La saisine devient pertinente lorsque l’employeur refuse de détailler le calcul, maintient une indemnité non doublée malgré une origine professionnelle sérieuse, oublie le salaire dû après le délai d’un mois, ou propose une transaction sans communiquer la base de calcul. Dans ces cas, une mise en demeure courte peut précéder la procédure. Elle doit demander le détail des calculs, les bases retenues et le paiement du solde.

Le cabinet intervient en droit du travail à Paris et en Île-de-France, notamment sur les dossiers de licenciement pour inaptitude et d’accident du travail.

Méthode de calcul en cinq étapes

La méthode la plus sûre est la suivante.

Première étape : qualifier l’inaptitude. Non professionnelle ou professionnelle. La réponse dépend de la cause médicale, de la reconnaissance CPAM, de la chronologie et de la connaissance de l’employeur.

Deuxième étape : fixer l’ancienneté.

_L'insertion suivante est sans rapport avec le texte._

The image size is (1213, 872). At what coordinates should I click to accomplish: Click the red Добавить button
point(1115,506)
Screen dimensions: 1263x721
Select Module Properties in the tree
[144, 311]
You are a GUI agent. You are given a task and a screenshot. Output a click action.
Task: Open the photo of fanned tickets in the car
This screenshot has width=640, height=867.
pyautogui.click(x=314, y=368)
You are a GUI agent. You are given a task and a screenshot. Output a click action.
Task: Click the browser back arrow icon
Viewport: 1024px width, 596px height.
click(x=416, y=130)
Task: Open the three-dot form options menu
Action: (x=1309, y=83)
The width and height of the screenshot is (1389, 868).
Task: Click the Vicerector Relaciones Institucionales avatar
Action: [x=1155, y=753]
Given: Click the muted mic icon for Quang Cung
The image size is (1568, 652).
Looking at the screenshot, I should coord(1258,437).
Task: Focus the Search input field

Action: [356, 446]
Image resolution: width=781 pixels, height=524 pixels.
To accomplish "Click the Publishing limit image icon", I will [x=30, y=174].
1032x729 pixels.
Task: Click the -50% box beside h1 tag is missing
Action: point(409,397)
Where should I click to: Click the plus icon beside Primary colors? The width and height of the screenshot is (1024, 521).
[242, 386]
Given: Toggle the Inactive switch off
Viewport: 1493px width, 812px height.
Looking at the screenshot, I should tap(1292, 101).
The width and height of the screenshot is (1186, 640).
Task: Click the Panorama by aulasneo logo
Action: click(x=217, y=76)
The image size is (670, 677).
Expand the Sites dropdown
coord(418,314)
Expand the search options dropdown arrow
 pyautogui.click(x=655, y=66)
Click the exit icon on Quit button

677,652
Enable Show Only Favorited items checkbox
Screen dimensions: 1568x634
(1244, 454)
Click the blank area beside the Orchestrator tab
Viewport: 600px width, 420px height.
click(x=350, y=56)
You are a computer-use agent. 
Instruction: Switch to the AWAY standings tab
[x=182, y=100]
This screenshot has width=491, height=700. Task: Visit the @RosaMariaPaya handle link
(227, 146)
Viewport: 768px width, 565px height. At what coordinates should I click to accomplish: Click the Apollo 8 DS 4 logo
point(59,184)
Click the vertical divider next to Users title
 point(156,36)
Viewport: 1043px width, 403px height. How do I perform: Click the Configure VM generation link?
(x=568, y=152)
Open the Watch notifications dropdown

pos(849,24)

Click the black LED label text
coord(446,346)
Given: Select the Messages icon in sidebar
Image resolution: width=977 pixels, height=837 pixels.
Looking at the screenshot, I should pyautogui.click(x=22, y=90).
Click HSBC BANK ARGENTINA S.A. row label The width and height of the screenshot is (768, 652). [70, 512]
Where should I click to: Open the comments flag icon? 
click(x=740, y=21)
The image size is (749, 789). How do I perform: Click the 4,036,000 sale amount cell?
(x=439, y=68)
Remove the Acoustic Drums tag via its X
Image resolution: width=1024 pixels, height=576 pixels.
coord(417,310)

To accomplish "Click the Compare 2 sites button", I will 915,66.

Date d’entrée, reprises d’ancienneté, suspension du contrat, préavis pris en compte pour le calcul, année incomplète proratisée.

Troisième étape : déterminer le salaire de référence. Comparaison douze mois et trois mois. Reconstitution si nécessaire. Primes annuelles proratisées.

Quatrième étape : comparer les régimes. Indemnité légale, indemnité conventionnelle, indemnité spéciale, indemnité équivalente au préavis, salaires dus après un mois, congés payés.

Cinquième étape : écrire le différentiel. Montant versé. Montant demandé. Texte applicable. Pièce. C’est ce différentiel qui doit être discuté avec l’employeur ou porté devant le conseil de prud’hommes.